BEGIN

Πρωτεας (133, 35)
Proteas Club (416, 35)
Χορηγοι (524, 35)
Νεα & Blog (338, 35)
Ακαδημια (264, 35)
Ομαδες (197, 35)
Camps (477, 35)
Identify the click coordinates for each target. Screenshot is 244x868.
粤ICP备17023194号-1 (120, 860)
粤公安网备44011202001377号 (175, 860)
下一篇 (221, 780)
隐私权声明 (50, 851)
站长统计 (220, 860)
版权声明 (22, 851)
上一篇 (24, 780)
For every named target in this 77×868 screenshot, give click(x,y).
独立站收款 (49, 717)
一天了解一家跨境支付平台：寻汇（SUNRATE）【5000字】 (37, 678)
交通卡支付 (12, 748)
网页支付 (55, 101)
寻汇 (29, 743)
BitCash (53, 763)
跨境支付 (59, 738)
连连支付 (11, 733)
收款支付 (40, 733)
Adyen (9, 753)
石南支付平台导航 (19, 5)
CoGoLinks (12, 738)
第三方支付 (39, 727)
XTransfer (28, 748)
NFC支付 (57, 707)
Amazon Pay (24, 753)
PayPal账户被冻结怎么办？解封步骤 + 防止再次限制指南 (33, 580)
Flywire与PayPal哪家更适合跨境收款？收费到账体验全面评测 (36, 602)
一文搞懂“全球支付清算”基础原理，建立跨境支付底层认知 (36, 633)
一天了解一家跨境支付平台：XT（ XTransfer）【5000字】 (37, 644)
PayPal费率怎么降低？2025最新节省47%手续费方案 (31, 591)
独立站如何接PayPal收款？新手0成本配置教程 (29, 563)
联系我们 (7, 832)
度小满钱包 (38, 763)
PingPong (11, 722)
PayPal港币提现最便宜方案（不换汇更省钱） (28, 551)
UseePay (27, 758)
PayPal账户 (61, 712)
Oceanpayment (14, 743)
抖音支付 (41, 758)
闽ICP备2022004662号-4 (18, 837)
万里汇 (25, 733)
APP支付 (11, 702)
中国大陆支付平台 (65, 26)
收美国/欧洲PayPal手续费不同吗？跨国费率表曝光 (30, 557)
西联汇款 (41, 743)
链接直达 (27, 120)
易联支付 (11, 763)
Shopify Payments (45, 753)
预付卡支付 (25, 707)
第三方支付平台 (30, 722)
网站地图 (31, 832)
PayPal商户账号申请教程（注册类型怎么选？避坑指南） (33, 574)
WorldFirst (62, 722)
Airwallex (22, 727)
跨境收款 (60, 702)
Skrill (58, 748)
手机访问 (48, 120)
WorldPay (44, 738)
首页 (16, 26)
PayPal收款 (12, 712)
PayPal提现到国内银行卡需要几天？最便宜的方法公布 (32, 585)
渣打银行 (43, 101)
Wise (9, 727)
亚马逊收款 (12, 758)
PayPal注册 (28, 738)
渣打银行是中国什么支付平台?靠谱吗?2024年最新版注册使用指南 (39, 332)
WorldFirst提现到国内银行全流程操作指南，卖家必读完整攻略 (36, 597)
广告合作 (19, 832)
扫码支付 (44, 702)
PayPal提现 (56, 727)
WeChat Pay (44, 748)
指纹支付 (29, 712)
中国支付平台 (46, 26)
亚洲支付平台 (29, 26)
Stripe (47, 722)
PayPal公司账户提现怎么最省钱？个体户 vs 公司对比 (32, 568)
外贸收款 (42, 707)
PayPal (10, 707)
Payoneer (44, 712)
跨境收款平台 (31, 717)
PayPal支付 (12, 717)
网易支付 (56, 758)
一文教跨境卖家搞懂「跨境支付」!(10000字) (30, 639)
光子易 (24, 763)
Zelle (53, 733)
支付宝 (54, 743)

END
BEGIN

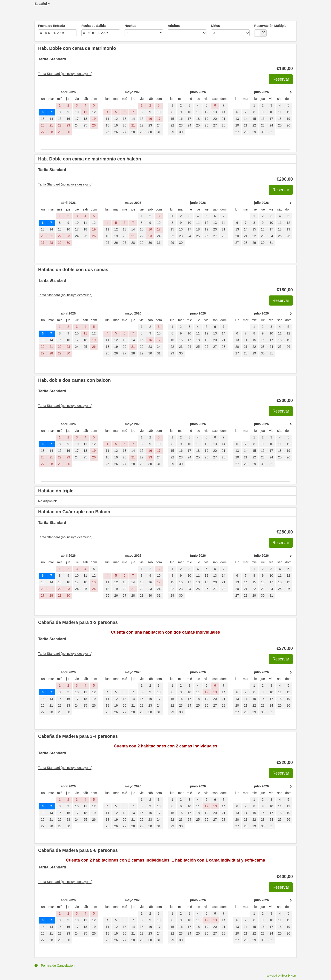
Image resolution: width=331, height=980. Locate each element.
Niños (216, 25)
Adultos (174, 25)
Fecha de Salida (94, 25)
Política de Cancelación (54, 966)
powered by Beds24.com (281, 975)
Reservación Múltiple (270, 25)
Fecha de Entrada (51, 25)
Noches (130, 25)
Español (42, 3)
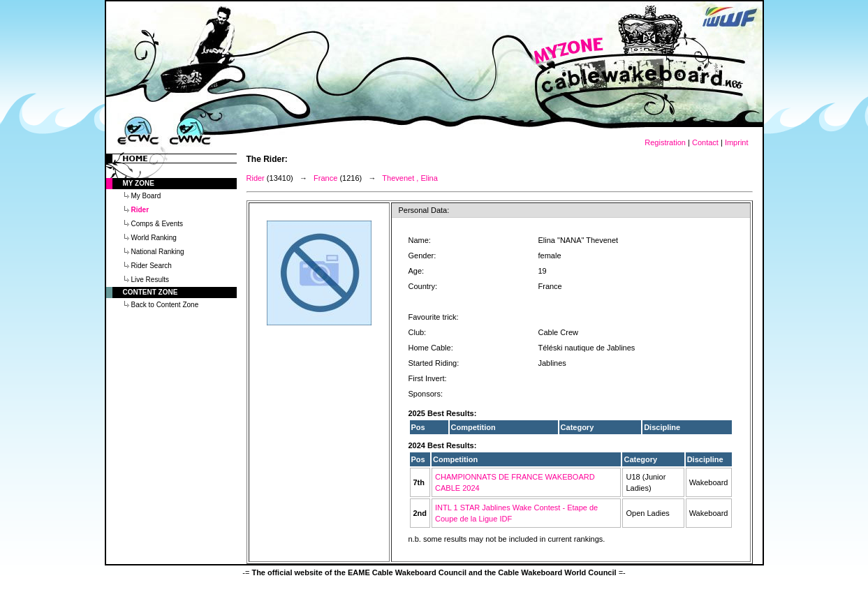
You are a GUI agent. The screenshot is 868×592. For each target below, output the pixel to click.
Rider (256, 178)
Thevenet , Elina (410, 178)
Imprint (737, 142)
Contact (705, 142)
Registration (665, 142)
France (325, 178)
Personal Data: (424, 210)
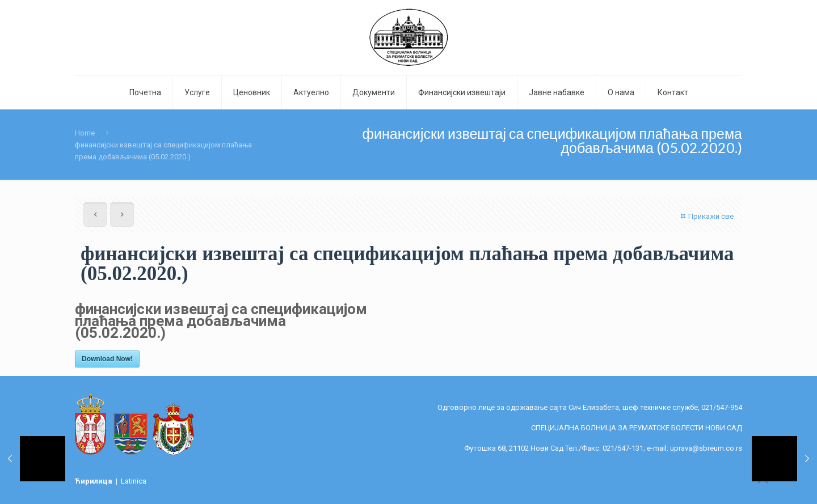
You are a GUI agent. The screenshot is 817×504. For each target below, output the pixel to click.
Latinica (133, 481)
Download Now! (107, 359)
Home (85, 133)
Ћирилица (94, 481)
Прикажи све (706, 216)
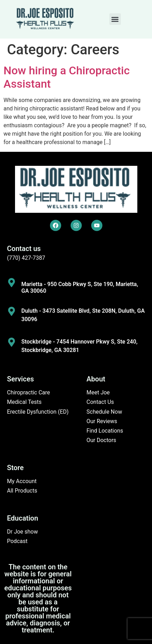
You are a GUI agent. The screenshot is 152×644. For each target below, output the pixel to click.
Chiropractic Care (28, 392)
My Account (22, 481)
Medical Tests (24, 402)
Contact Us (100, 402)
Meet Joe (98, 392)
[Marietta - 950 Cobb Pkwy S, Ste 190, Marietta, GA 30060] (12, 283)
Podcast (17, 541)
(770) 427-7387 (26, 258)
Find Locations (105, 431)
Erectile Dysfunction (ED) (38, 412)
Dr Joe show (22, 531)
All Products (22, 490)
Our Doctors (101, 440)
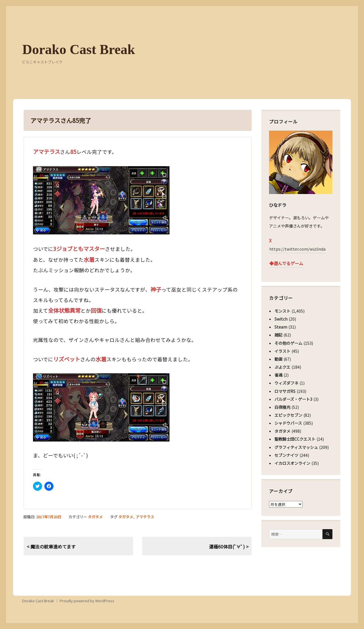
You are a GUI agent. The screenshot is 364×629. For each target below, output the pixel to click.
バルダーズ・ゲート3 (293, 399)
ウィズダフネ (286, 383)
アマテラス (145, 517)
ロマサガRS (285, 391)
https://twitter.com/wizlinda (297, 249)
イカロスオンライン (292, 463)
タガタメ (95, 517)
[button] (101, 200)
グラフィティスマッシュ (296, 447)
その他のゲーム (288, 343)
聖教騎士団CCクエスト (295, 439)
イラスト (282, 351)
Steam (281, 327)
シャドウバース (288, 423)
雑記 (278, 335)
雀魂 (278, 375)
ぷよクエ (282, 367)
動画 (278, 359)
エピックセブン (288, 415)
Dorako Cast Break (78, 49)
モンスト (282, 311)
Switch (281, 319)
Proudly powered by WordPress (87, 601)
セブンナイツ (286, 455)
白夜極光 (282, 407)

END

▶ [Aim of the task]
Reproduce the material verbatim, from the line holding "Πρωτεας (133, 35)" through the line holding "Flywire与PayPal哪家更适合跨境收款？收费到账体验全面评测 (36, 602)", both included.

▶ [Exercise answer]
Πρωτεας (133, 35)
Proteas Club (416, 35)
Χορηγοι (524, 35)
Νεα & Blog (338, 35)
Ακαδημια (264, 35)
Ομαδες (197, 35)
Camps (477, 35)
Identify the click coordinates for each target. Screenshot is 244x868.
粤ICP备17023194号-1 (120, 860)
粤公安网备44011202001377号 (175, 860)
下一篇 (221, 780)
隐私权声明 (50, 851)
站长统计 (220, 860)
版权声明 (22, 851)
上一篇 (24, 780)
For every named target in this 77×868 screenshot, give click(x,y).
独立站收款 (49, 717)
一天了解一家跨境支付平台：寻汇（SUNRATE）【5000字】 (37, 678)
交通卡支付 (12, 748)
网页支付 (55, 101)
寻汇 (29, 743)
BitCash (53, 763)
跨境支付 (59, 738)
连连支付 (11, 733)
收款支付 (40, 733)
Adyen (9, 753)
石南支付平台导航 (19, 5)
CoGoLinks (12, 738)
第三方支付 (39, 727)
XTransfer (28, 748)
NFC支付 (57, 707)
Amazon Pay (24, 753)
PayPal账户被冻结怎么办？解封步骤 + 防止再次限制指南 (33, 580)
Flywire与PayPal哪家更适合跨境收款？收费到账体验全面评测 (36, 602)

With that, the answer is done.